PROBLEM TO SOLVE – An exact restatement of the records below is expected.

======

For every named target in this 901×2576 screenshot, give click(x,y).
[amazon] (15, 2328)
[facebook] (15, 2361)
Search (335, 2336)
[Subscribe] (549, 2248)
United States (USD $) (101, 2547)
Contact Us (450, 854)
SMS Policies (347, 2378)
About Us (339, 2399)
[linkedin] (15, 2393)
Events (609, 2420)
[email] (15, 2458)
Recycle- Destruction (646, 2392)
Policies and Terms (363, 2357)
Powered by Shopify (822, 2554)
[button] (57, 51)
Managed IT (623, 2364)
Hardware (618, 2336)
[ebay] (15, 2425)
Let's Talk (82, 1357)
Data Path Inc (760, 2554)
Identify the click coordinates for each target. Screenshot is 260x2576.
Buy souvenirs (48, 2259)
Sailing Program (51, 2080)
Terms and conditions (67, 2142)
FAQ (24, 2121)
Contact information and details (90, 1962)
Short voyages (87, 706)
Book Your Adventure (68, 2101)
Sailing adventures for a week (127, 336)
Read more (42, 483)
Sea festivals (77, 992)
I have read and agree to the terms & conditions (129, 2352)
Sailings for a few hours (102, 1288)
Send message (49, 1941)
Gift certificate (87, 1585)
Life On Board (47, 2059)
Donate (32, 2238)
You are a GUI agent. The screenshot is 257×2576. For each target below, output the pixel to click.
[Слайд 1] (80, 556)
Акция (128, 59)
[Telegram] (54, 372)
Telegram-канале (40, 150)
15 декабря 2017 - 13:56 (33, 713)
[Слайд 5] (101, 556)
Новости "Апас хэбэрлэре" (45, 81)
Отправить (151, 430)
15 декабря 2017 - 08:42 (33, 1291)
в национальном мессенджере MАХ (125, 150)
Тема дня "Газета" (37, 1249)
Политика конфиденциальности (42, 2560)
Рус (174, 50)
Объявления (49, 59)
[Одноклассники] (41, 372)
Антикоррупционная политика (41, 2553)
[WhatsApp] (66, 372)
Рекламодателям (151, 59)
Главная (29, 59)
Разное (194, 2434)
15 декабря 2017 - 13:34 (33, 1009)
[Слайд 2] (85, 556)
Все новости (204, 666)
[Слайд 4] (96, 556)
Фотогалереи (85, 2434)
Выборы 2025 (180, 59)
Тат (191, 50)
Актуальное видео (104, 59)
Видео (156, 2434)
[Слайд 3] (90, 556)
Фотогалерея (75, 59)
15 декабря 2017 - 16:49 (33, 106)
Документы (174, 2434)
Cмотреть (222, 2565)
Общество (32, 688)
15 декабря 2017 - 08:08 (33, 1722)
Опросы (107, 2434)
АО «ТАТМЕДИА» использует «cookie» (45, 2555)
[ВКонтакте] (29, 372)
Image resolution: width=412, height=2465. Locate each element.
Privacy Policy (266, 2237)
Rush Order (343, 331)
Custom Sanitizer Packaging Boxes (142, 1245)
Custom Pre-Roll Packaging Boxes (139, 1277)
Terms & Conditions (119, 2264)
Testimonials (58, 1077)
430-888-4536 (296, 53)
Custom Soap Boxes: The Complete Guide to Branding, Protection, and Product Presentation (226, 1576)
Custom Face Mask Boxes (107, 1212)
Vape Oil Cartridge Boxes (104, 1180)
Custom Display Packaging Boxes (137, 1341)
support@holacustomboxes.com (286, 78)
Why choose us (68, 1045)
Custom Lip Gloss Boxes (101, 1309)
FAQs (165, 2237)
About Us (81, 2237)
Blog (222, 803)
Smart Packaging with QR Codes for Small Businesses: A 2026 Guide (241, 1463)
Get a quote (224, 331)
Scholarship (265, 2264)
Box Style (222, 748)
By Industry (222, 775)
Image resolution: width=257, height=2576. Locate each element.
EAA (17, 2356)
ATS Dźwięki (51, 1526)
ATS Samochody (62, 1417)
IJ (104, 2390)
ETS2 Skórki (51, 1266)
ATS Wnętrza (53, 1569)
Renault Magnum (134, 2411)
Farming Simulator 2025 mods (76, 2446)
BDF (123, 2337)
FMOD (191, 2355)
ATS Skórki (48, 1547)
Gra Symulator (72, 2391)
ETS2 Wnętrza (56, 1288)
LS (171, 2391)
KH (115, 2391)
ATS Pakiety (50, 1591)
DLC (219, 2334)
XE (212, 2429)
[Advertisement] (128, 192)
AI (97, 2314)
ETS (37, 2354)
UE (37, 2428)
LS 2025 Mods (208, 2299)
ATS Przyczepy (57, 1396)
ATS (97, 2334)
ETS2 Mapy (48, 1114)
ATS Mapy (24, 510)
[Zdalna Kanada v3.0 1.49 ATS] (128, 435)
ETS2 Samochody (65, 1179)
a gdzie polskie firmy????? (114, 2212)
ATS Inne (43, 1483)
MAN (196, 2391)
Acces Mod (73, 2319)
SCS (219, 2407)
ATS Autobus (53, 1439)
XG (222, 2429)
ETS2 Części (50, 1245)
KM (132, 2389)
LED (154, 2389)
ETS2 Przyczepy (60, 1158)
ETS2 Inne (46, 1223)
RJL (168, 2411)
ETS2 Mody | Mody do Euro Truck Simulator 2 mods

======

SOLUTION –
For every named target in this 901×2576 screenshot, give click(x,y).
[amazon] (15, 2328)
[facebook] (15, 2361)
Search (335, 2336)
[Subscribe] (549, 2248)
United States (USD $) (101, 2547)
Contact Us (450, 854)
SMS Policies (347, 2378)
About Us (339, 2399)
[linkedin] (15, 2393)
Events (609, 2420)
[email] (15, 2458)
Recycle- Destruction (646, 2392)
Policies and Terms (363, 2357)
Powered by Shopify (822, 2554)
[button] (57, 51)
Managed IT (623, 2364)
Hardware (618, 2336)
[ebay] (15, 2425)
Let's Talk (82, 1357)
Data Path Inc (760, 2554)
Identify the click coordinates for each target. Screenshot is 260x2576.
Buy souvenirs (48, 2259)
Sailing Program (51, 2080)
Terms and conditions (67, 2142)
FAQ (24, 2121)
Contact information and details (90, 1962)
Short voyages (87, 706)
Book Your Adventure (68, 2101)
Sailing adventures for a week (127, 336)
Read more (42, 483)
Sea festivals (77, 992)
I have read and agree to the terms & conditions (129, 2352)
Sailings for a few hours (102, 1288)
Send message (49, 1941)
Gift certificate (87, 1585)
Life On Board (47, 2059)
Donate (32, 2238)
You are a GUI agent. The screenshot is 257×2576. For each target below, output the pixel to click.
[Слайд 1] (80, 556)
Акция (128, 59)
[Telegram] (54, 372)
Telegram-канале (40, 150)
15 декабря 2017 - 13:56 (33, 713)
[Слайд 5] (101, 556)
Новости "Апас хэбэрлэре" (45, 81)
Отправить (151, 430)
15 декабря 2017 - 08:42 (33, 1291)
в национальном мессенджере MАХ (125, 150)
Тема дня "Газета" (37, 1249)
Политика конфиденциальности (42, 2560)
Рус (174, 50)
Объявления (49, 59)
[Одноклассники] (41, 372)
Антикоррупционная политика (41, 2553)
[WhatsApp] (66, 372)
Рекламодателям (151, 59)
Главная (29, 59)
Разное (194, 2434)
15 декабря 2017 - 13:34 (33, 1009)
[Слайд 2] (85, 556)
Все новости (204, 666)
[Слайд 4] (96, 556)
Фотогалереи (85, 2434)
Выборы 2025 (180, 59)
Тат (191, 50)
Актуальное видео (104, 59)
Видео (156, 2434)
[Слайд 3] (90, 556)
Фотогалерея (75, 59)
15 декабря 2017 - 16:49 (33, 106)
Документы (174, 2434)
Cмотреть (222, 2565)
Общество (32, 688)
15 декабря 2017 - 08:08 (33, 1722)
Опросы (107, 2434)
АО «ТАТМЕДИА» использует «cookie» (45, 2555)
[ВКонтакте] (29, 372)
Image resolution: width=412, height=2465. Locate each element.
Privacy Policy (266, 2237)
Rush Order (343, 331)
Custom Sanitizer Packaging Boxes (142, 1245)
Custom Pre-Roll Packaging Boxes (139, 1277)
Terms & Conditions (119, 2264)
Testimonials (58, 1077)
430-888-4536 (296, 53)
Custom Soap Boxes: The Complete Guide to Branding, Protection, and Product Presentation (226, 1576)
Custom Face Mask Boxes (107, 1212)
Vape Oil Cartridge Boxes (104, 1180)
Custom Display Packaging Boxes (137, 1341)
support@holacustomboxes.com (286, 78)
Why choose us (68, 1045)
Custom Lip Gloss Boxes (101, 1309)
FAQs (165, 2237)
About Us (81, 2237)
Blog (222, 803)
Smart Packaging with QR Codes for Small Businesses: A 2026 Guide (241, 1463)
Get a quote (224, 331)
Scholarship (265, 2264)
Box Style (222, 748)
By Industry (222, 775)
Image resolution: width=257, height=2576. Locate each element.
EAA (17, 2356)
ATS Dźwięki (51, 1526)
ATS Samochody (62, 1417)
IJ (104, 2390)
ETS2 Skórki (51, 1266)
ATS Wnętrza (53, 1569)
Renault Magnum (134, 2411)
Farming Simulator 2025 mods (76, 2446)
BDF (123, 2337)
FMOD (191, 2355)
ATS Skórki (48, 1547)
Gra Symulator (72, 2391)
ETS2 Wnętrza (56, 1288)
LS (171, 2391)
KH (115, 2391)
ATS Pakiety (50, 1591)
DLC (219, 2334)
XE (212, 2429)
[Advertisement] (128, 192)
AI (97, 2314)
ETS (37, 2354)
UE (37, 2428)
LS 2025 Mods (208, 2299)
ATS Przyczepy (57, 1396)
ATS (97, 2334)
ETS2 Mapy (48, 1114)
ATS Mapy (24, 510)
[Zdalna Kanada v3.0 1.49 ATS] (128, 435)
ETS2 Samochody (65, 1179)
a gdzie polskie firmy????? (114, 2212)
ATS Inne (43, 1483)
MAN (196, 2391)
Acces Mod (73, 2319)
SCS (219, 2407)
ATS Autobus (53, 1439)
XG (222, 2429)
ETS2 Części (50, 1245)
KM (132, 2389)
LED (154, 2389)
ETS2 Przyczepy (60, 1158)
ETS2 Inne (46, 1223)
RJL (168, 2411)
ETS2 Mody | Mody do Euro Truck Simulator 2 mods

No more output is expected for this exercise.